In the latest sign that marketplace demand for branded mobile services is not as strong as once believed, ESPN said it would shut down the Mobile ESPN service and turn its attention to licensing its content to existing carriers.
Mobile ESPN launched early this year as a mobile virtual network operator (MVNO). It went live behind a strong marketing push that included ads during the Super Bowl and other major sporting events. The service offered users direct access to a deep well of sports-related content, from live game score and stat updates to streaming video of games and “SportsCenter.”
Back to Basics
ESPN said it “remains committed to growing its presence” in the mobile space, but suggested it now recognizes the MVNO approach is not the right way to reach end-users. Instead it will turn to licensing content to existing carriers, something it did for several years before attempting to go directly to consumers with Mobile ESPN.
“Our MVNO effort created a tremendous wireless asset widely recognized for quality and innovation, and as a result we have been approached by well-entrenched carriers about a licensing model,” said Salil Mehta, executive vice president of ESPN Enterprises. “We have decided to pursue it. With a redefined approach we have a greater opportunity to reach millions of fans while achieving our strategic and financial goals.”
ESPN is a member of the Disney corporate family, and attention may now turn to related efforts from the media giant to foster MVNO growth. For instance, it launched a line of phones and services aimed at families under the Disney brand, with phones able to be set only to call home and to be used as monitoring devices.
Failure to Connect
The decision to shut down the service comes as “a surprise to everyone,” especially since it comes less than a year after the service went live, telecom analyst Jeff Kagan said.

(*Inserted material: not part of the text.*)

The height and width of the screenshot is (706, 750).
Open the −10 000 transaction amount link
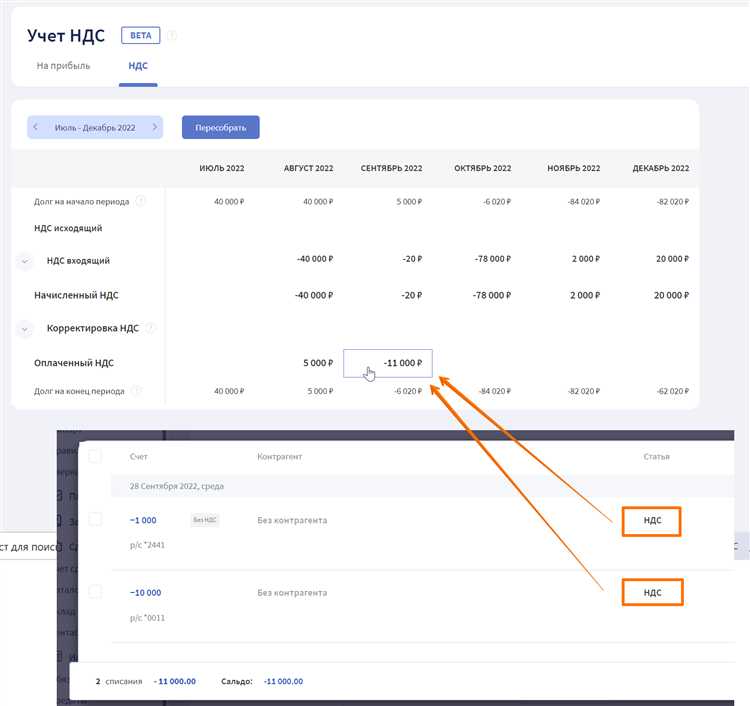145,592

“This raises lots of questions about the [MVNO] sector,” Kagan added. “We are not sure whether it is a sector problem yet, or just an ESPN problem.”
The basic premise behind the MVNO approach is still valid, he argued, especially when a brand has a strong and loyal following, as with ESPN.
The question the rest of the industry now needs to answer, he continued, is whether there’s a systemic problem with the approach or “is it just what EPSN offered that failed to connect with their group of customers?”
ESPN had launched Mobile with partnerships from several major carriers and handset maker Sanyo, which made customized phones for the service. It also hired a third party, West Communications, to handle customer service for the phone plan. ESPN has not said how much it spent to establish the service.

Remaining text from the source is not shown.